** THE PROBLEM **
In the material below, find the line with "Click AAAA record type in Response question" and the line with "Given: Switch to the Economy tab", then output those two lines and every line between them, exactly.
::::::::
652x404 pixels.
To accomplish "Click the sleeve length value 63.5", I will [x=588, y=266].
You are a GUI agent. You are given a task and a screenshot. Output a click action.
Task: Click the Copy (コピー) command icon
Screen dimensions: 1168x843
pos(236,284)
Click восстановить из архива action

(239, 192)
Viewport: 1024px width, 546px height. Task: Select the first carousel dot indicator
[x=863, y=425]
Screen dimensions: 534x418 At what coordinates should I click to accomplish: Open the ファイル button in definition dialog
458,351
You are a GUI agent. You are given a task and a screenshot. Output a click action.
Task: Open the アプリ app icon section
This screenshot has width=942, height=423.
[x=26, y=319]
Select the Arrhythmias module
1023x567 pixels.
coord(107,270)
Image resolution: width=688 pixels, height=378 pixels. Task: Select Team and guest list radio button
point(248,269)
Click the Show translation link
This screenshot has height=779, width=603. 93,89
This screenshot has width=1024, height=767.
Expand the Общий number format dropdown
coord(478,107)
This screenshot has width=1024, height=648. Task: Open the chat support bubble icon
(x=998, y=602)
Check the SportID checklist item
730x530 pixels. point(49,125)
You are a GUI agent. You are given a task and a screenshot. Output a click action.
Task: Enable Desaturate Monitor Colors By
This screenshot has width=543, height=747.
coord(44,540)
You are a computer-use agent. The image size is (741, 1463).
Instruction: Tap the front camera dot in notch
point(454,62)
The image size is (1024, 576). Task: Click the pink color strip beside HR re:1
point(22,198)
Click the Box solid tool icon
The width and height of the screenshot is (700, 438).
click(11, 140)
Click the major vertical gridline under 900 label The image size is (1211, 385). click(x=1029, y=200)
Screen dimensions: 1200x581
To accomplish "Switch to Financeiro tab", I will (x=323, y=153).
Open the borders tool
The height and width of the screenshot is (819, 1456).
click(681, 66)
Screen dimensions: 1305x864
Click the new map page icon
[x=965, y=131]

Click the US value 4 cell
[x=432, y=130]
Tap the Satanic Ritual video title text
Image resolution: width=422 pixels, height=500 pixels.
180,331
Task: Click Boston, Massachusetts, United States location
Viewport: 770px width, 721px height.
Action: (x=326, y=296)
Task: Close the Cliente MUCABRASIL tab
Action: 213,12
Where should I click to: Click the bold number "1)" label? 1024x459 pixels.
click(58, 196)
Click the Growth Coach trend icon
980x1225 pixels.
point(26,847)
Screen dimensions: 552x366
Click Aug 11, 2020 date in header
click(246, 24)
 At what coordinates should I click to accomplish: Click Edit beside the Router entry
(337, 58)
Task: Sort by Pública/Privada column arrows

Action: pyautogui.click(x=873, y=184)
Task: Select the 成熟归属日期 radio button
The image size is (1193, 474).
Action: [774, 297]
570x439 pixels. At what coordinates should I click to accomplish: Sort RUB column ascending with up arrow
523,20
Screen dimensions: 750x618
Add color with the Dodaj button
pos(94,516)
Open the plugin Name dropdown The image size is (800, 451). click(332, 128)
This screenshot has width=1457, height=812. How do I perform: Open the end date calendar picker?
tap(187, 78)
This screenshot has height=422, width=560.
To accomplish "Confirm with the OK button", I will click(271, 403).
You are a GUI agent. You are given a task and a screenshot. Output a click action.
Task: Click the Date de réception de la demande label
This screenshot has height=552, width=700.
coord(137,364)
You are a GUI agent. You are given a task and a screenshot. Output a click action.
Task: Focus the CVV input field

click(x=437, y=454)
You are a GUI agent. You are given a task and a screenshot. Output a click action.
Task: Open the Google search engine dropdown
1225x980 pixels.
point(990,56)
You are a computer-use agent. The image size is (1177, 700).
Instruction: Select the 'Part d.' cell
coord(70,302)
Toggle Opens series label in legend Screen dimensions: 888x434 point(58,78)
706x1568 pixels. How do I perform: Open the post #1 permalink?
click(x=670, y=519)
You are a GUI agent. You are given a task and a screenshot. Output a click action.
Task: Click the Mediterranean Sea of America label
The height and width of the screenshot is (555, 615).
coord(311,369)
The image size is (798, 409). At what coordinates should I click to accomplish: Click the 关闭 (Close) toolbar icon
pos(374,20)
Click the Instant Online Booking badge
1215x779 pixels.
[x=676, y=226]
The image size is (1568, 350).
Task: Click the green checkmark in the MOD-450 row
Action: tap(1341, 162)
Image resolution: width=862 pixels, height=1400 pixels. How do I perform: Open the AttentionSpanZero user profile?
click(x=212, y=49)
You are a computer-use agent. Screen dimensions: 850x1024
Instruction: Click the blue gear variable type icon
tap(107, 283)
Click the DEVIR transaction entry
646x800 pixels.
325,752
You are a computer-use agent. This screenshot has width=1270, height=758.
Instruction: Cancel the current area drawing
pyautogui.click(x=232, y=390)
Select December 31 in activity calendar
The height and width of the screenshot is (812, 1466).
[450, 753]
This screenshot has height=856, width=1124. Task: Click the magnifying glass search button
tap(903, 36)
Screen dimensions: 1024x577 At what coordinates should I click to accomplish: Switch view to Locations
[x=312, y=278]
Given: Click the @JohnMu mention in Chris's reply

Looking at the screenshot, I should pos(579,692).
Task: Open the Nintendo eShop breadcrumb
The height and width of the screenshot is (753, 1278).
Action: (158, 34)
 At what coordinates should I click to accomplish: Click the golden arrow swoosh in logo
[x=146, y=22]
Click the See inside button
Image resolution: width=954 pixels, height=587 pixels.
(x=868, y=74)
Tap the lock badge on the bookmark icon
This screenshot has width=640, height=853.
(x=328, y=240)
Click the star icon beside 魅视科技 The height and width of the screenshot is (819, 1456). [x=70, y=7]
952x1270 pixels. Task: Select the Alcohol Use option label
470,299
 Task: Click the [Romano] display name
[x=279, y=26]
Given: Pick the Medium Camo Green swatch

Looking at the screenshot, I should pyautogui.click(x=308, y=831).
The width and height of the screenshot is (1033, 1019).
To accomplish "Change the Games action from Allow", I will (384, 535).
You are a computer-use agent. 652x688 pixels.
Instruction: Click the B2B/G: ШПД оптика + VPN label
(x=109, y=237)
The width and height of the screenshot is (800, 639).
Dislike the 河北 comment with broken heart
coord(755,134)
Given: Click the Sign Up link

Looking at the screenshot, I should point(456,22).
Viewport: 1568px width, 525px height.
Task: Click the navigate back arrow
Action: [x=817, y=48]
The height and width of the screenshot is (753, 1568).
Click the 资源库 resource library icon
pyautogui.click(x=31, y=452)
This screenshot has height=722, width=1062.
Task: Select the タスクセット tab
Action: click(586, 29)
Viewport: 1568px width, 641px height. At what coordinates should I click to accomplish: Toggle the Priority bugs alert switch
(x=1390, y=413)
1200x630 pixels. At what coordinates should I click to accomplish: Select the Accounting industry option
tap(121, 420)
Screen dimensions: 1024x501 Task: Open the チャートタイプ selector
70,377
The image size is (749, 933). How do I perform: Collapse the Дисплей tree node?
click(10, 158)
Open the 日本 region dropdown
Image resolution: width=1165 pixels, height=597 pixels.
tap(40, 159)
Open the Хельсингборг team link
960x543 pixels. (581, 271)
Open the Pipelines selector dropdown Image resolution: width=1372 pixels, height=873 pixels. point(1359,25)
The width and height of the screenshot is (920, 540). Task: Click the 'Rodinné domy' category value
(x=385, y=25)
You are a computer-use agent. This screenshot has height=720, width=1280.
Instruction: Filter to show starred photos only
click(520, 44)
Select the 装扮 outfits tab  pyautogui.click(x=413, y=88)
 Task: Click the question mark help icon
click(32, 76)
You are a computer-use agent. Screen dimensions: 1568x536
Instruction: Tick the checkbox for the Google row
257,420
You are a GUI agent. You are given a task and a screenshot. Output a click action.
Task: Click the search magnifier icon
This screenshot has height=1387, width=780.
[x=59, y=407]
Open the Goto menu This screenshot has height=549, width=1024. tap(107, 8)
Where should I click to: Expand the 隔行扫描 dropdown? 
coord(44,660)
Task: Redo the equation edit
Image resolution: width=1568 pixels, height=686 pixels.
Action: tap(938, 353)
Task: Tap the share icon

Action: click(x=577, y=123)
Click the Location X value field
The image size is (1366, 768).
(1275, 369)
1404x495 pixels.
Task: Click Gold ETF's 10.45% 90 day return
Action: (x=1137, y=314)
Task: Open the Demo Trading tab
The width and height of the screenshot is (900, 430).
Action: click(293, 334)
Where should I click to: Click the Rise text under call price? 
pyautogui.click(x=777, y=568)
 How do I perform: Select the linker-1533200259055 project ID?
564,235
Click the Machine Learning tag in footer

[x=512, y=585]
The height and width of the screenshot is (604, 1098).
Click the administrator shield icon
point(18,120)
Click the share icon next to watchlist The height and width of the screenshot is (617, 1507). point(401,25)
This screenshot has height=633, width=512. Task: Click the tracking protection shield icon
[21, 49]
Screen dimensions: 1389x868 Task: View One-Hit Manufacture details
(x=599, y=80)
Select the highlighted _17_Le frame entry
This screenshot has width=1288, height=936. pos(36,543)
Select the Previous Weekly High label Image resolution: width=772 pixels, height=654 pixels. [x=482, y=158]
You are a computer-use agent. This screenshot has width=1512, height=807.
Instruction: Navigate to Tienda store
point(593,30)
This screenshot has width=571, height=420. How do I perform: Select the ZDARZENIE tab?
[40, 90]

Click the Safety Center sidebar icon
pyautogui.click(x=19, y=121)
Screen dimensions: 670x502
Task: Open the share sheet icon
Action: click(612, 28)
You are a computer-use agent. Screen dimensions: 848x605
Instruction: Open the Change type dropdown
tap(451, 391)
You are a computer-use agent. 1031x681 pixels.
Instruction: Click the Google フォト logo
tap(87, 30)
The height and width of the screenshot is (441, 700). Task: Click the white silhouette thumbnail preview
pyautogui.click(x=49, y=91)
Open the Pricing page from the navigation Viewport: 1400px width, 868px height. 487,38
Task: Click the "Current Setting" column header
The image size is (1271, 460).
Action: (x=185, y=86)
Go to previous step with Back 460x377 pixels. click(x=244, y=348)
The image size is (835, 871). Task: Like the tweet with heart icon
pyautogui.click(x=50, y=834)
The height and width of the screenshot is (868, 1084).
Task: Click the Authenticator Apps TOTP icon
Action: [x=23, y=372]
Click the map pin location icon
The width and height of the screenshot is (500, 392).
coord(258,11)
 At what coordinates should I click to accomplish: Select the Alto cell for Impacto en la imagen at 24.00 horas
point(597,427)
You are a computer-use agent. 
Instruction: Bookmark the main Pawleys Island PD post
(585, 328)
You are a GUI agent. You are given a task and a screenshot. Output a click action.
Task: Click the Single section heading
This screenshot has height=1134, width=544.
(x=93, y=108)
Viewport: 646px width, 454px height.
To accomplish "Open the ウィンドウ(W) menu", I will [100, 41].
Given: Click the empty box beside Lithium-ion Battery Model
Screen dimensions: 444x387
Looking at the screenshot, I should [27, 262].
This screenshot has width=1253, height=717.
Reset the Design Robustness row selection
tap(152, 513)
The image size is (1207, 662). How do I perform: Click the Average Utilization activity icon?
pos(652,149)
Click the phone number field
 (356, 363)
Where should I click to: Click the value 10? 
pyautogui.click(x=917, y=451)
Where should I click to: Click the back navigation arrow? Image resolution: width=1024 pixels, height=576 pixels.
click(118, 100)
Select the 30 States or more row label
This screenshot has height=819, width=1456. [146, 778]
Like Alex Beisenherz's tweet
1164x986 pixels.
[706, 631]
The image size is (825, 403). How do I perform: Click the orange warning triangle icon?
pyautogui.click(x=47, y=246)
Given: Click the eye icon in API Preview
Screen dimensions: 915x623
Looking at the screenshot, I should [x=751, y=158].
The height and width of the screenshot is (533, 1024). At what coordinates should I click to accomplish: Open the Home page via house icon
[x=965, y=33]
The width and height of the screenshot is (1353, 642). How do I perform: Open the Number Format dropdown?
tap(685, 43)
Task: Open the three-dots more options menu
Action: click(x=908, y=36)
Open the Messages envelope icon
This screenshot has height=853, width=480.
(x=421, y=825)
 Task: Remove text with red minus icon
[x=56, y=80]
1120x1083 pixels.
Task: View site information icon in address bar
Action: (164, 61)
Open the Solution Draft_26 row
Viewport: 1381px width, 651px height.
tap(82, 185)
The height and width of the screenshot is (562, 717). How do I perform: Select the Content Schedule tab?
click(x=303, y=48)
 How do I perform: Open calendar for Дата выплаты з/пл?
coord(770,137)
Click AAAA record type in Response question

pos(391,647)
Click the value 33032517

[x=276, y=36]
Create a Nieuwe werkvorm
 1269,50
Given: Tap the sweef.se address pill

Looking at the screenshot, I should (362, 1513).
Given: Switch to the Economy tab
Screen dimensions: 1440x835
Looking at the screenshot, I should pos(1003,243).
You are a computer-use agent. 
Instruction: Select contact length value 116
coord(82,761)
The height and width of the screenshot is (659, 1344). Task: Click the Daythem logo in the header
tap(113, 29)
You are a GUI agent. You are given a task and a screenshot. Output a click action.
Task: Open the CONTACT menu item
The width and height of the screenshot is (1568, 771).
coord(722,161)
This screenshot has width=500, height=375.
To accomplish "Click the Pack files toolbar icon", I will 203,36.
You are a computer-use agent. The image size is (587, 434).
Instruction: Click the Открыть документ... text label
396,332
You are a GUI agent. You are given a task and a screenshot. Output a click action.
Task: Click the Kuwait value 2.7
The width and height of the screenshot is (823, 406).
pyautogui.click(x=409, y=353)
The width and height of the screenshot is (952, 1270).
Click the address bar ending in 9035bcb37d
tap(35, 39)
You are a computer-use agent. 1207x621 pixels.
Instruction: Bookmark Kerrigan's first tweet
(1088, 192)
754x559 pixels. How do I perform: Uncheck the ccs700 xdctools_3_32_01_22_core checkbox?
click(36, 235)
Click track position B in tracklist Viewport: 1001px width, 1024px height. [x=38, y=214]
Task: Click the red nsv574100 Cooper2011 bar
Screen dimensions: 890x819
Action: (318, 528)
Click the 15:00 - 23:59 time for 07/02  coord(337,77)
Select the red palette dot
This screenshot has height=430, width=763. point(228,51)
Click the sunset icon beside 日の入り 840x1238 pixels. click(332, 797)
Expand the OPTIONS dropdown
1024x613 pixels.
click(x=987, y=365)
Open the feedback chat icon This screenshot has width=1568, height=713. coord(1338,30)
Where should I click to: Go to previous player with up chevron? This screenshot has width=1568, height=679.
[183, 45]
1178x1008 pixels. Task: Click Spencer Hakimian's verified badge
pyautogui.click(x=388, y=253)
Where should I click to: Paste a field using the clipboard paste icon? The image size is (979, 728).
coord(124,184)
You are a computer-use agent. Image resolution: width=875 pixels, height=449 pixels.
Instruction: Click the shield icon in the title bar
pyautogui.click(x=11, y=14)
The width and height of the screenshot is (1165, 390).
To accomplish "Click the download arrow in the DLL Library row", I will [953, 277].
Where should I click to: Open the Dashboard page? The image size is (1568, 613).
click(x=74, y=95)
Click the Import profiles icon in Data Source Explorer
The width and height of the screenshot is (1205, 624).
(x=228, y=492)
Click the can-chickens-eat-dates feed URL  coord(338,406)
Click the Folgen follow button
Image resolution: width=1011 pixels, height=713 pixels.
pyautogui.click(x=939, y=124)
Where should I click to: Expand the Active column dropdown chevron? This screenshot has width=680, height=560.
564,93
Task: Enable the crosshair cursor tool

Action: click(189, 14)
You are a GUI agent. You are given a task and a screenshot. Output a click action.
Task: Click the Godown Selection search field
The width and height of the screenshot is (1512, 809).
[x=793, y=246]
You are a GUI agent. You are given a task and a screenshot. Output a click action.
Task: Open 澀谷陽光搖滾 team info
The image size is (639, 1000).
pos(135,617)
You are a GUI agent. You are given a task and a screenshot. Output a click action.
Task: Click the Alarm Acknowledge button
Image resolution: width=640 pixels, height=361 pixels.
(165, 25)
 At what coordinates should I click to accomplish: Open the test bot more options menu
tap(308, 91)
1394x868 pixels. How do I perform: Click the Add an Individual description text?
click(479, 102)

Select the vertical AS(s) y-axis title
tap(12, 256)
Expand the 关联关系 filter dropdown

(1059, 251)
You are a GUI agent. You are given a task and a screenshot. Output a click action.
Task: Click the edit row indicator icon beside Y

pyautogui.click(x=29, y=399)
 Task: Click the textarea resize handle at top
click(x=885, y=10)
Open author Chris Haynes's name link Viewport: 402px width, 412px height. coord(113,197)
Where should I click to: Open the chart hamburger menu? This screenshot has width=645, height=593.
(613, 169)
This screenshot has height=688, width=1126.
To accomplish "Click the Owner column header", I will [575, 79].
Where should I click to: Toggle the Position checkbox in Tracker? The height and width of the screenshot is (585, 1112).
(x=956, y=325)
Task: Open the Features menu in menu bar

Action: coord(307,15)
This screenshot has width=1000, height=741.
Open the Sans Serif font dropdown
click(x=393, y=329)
::::::::
** ANSWER TO THIS EXERCISE **
Click AAAA record type in Response question

pos(391,647)
Click the value 33032517

[x=276, y=36]
Create a Nieuwe werkvorm
 1269,50
Given: Tap the sweef.se address pill

Looking at the screenshot, I should (362, 1513).
Given: Switch to the Economy tab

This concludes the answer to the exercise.